SIR: It takes a while for the London Review to reach me, or I would have protested before. Clives James can’t have Herbert Lom as his hero (Letters, 19 February). Herbert Lom is my hero, and has been for many years. I pre-empt him, claiming seniority. Clive James himself is also something of a hero of mine, or was. Part of his charm has been a certain disreputability which has, I fear, been severely undermined by Peter Porter’s very good and very serious review (LRB, 22 January). Maybe Mr James would settle for Christopher Lee, hero of so many totally unfrightening British horror pictures.

Arthur Train
Oaxaca, Mexico

Child or boy?

SIR: I am grateful to Walter Nash for his thoughtful and positive review (LRB, 5 March) of my Dictionary of Changes in Meaning. He gently chides me, however, for omitting child (which formerly could mean ‘girl’) and let (in the sense ‘prevent’, ‘obstruct’). May I justify these apparent omissions? As Walter Nash points out, child indeed occurs in The Winter’s Tale in the sense ‘girl’ (‘A boy or a child, I wonder?’). The speaker, however, is an illterate shepherd (who admits in the next sentence ‘I am not bookish’), and Shakespeare was thus using the word in a dialect sense. (A few lines earlier in the same play, he uses child in its standard sense of ‘infant’, in the stage direction ‘Laying down Child’.) My aim was to record changes in meaning in mainstream English, not dialect and specialised usages deviating from standard English, which are many and varied, after all. That is why, for example, I also omitted gay, because its sense of ‘homosexual’ is a jargonistic one. The word has not replaced ‘homosexual’, nor has it (quite) lost its standard sense of ‘merry’. As for let this word has surely never changed its original meaning of ‘prevent’, and although now really an archaism, still survives in this sense in the noun let that is a serve in tennis or squash that has to be played again. So no change in meaning here to record!
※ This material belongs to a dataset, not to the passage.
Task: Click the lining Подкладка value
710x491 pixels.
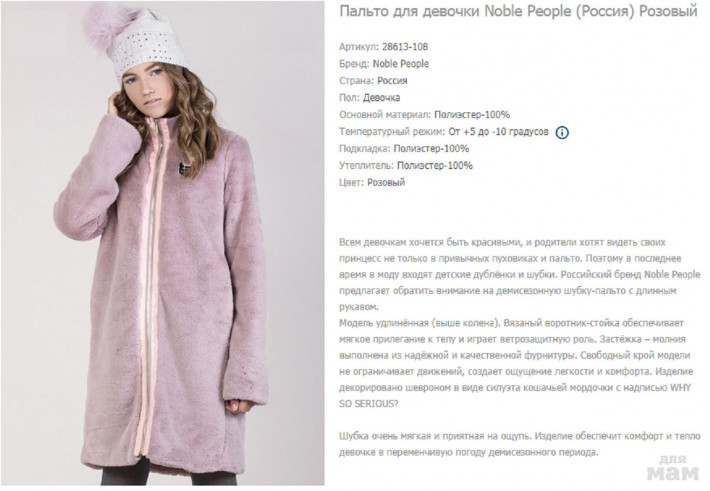Action: (431, 149)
But I do take Mr Nash’s point about wardrobe, and am grateful to him for noting my literary oversight here.

Incidentally, Barbara Everett, in her letter in the same issue, perpetrates a false etymology when she supposes that ‘woman’ is ‘linguistically a derivative’ of ‘man’. It is not, at least not of ‘man’ meaning ‘adult male’. It comes from Old English wifman, whose two components mean literally ‘woman human’. See my Dictionary of True Etymologies.